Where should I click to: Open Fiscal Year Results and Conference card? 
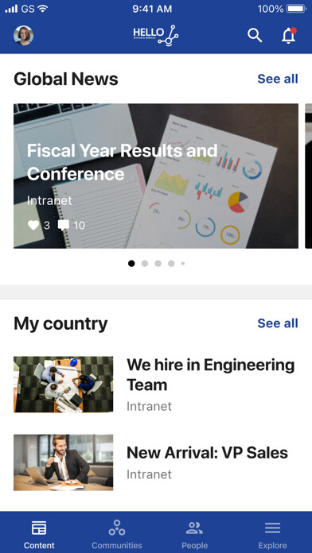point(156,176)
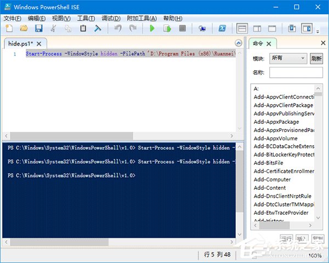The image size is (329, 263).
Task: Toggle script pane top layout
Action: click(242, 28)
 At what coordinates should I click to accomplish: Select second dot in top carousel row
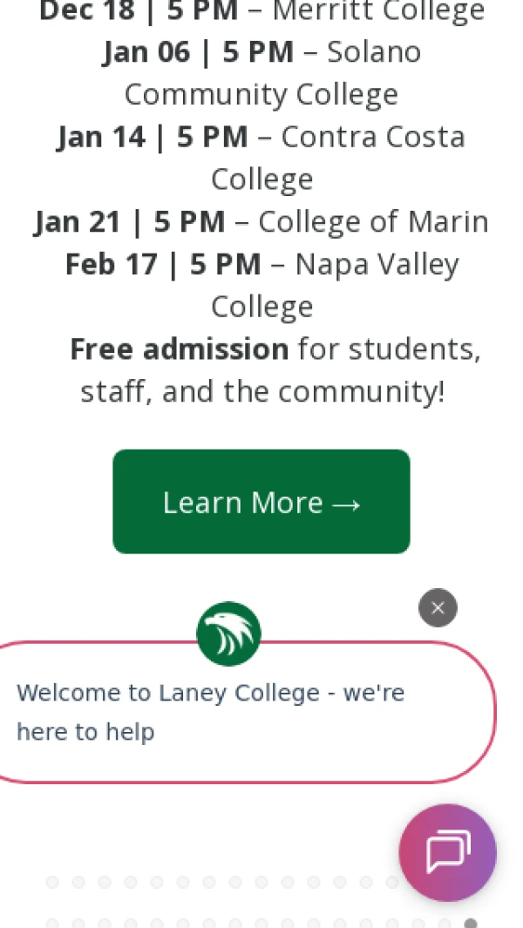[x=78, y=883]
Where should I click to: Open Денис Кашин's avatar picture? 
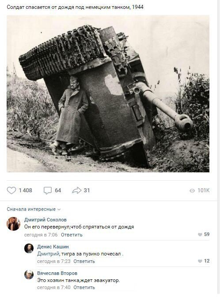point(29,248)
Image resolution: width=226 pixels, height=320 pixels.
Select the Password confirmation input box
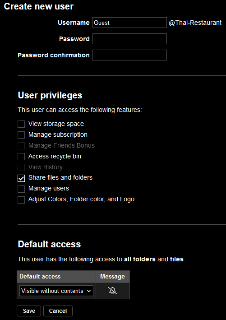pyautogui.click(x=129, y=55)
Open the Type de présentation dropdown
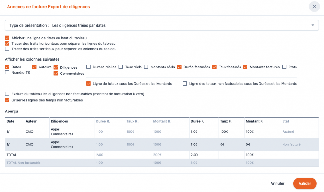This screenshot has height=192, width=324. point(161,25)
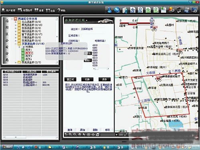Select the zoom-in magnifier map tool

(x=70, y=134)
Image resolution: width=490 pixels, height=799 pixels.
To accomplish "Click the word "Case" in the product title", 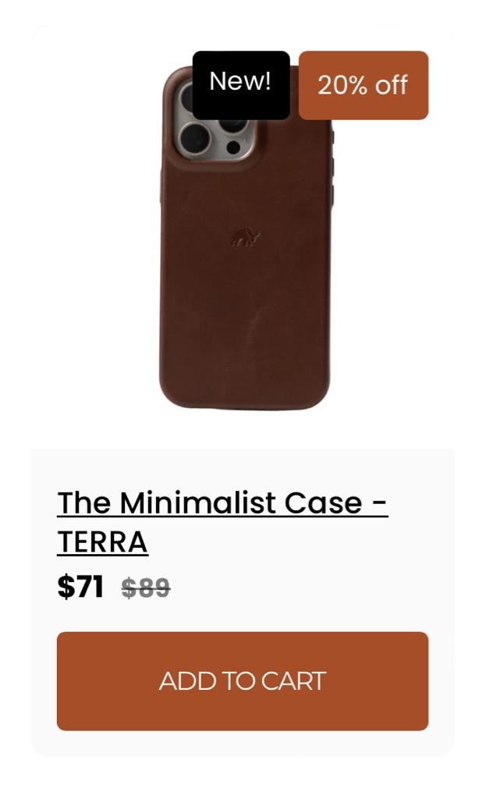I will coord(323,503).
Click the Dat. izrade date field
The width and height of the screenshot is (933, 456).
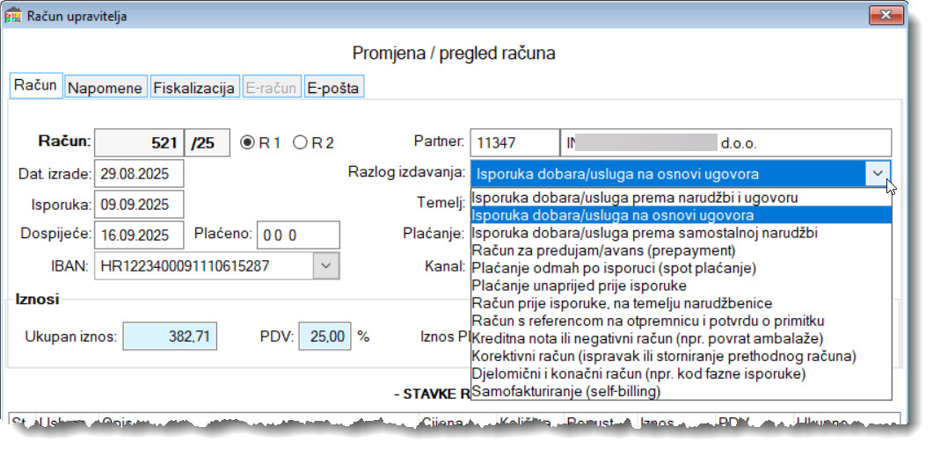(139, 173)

━━━━━━━━

> Task objective
Reproduce exactly, and only, the part of the entries above that runs from the line with "Click the Dat. izrade date field" to the last line, both included. Pictures stay out.

> Solution for this task
Click the Dat. izrade date field
The width and height of the screenshot is (933, 456).
(139, 173)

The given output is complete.